20080601

ジロ読み(20°Tappa):通りすがりのロシア人、ひらひら泳ぐスペインの金魚

今ジロ最高峰「チーマコッピ」の日の我が家の夕食。
タコのマリネ。
サンマの香草パン粉焼き(パルミジャーノレッジャーノ風味)。
トマトとモッツァレラチーズのパスタ。

ジロ各ステージのゴールゲートには、
パルミジャーノレッジャーノの文字が見える。
そしてポディウムでは真っ先に
ステージ優勝選手にパルミジャーノレッジャーノの箱が渡される。
「パルメザンチーズ」「粉チーズ」など称する
類似粗悪品の流通に抗するため「本家」をアピールする広告なのだろうが、
スポンサー主ということになると、どこなのかわからない。
組合でもあるのか。
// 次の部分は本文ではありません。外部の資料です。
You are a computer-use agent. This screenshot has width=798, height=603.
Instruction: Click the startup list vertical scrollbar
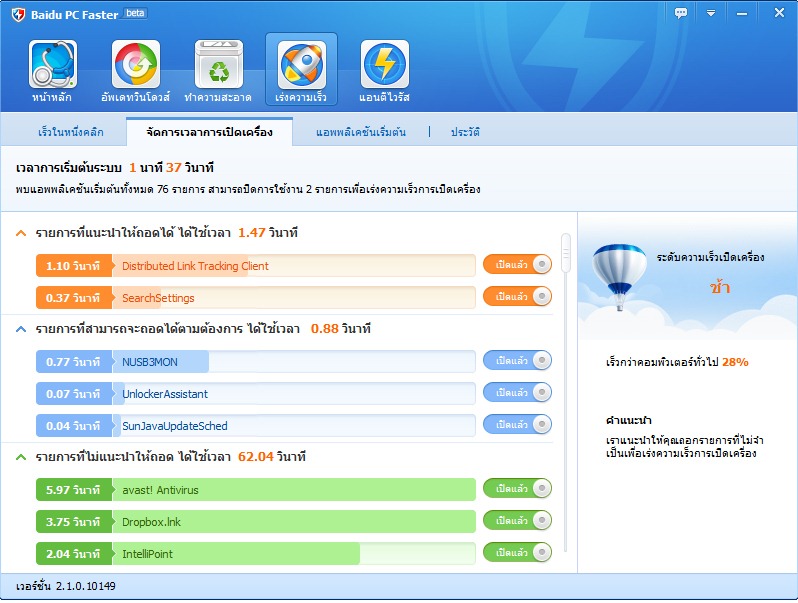(565, 252)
あるいは地方の行政団体なのか。

ともあれ、「山の王」セッラが
3箱目のパルミジャーノレッジャーノを獲得した。
クライマーとしてジロ3勝は驚異的であり、賞賛に値するが、
ただ、総合優勝争いにおいてもはや眼中になしと判断された結果である。
とはいえ、2分35秒差の5位へ、ジャンプアップ。
今さらのがんばりを見せて2着に入ったシモーニのとっつぁんも
もう相手にされていないから先行を許されたに過ぎない。
とっつぁんにもパルミジャーノレッジャーノの1箱くらい
持って帰ってほしかったところだが、残念。
まあ、チーズくらい自分で買えばいい。

コンタドール、堅牢なり。
19ステージにて、サヴォルデッリを使ったディルーカの攻撃を受けたが、
コンタドールに致命傷がなかったのはクレーデンが身を呈したためだろう。
双方被害は大きく、サヴォルデッリは早々に遅れ、クレーデンはリタイアした。
みんなカードを切り尽くし、身ひとつの状態。
小さな集団のなかに上位選手がひしめき合う。
コンタドール、リッコ’、ディルーカ、ブルセギン、メンショフ、ペリツォッティ。
これはコンタ包囲網に見える。
コンタドールは孤立無援、全方位から攻撃を受ける立場に見える。
しかし、最後の最後まで、この集団はコンタドールの支配下にあった。
コンタドールに大きな余力があるようにも思えないのだが
包囲網に入っているというよりも、手綱を引いているように見えてくる。
君臨し、揺るがない。
もはや敵ではないと見られたセッラ、シモーニだけが脱走を許された。

逆に、ディルーカは脱落。
2分差を詰めた19ステージの荒技が、ディルーカ自身を無傷でおくわけはなかった。
満身創痍のディルーカは、通りすがりのロシア人に背負われて帰ってきた。
カルペツの大きな背中に隠れるように走るディルーカは、
ほんとうに背負われているように見えた。
ここまで存在感ゼロだったくせに、こんな場面に限って現れるなんて、
カルペツのピナレロには笑いの神が宿っているのだろう。

TTが苦手で、あとのないリッコ’は
この日に仕掛ける以外になかっただろうに、何もできずに終わった。
背水の陣で、無謀でもアタックかけるべきではなかった。
意地を見せてほしかった。
「4秒」を詰められないまま、最終日TTを残すだけとなった。
ディルーカ脱落で、総合優勝争いは実質的にコンタドールとリッコ’に絞られた。
TTではリッコ’よりコンタドールが確実に有利、
絞られたというより、ほぼ決まったと言っても過言ではない。
一方、表彰台に乗りたい選手間の3位争いが激化。
ブルセギンが3位を守り切ることを期待したい。

あと、触れにくい微妙さだったので触れてこなかったが
ずっと気になって仕方のない微妙な選手、
《ケスデパーニュ》のホアキン・ロドリゲス。
いつもいつも前方のレース展開のなかにいて、
ヒラヒラと目につくのだけど、彼が何をしたいのかわからない。
気がつけばそこにいて、気がつけばもういない。
彼はなんなんだろう。
身にまとうスペインチャンピオンジャージは
赤と黄色のどぎついカラーリング、しかも魚鱗模様、
どうしても金魚のように見えて
ホアキン・ロドリゲスの名を聞くたびに「ほあ金」と頭に浮かぶ。
「ほあ金」は今日もヒラヒラとレースのなかを
意味もなく泳ぎ回っていた。
そのくせ、「4秒」にあえぐリッコ’が
喉から手が出るほど欲しいボーナスタイムをムダに食ったりして、
案外「ほあ金」が明暗を分ける存在だったりして。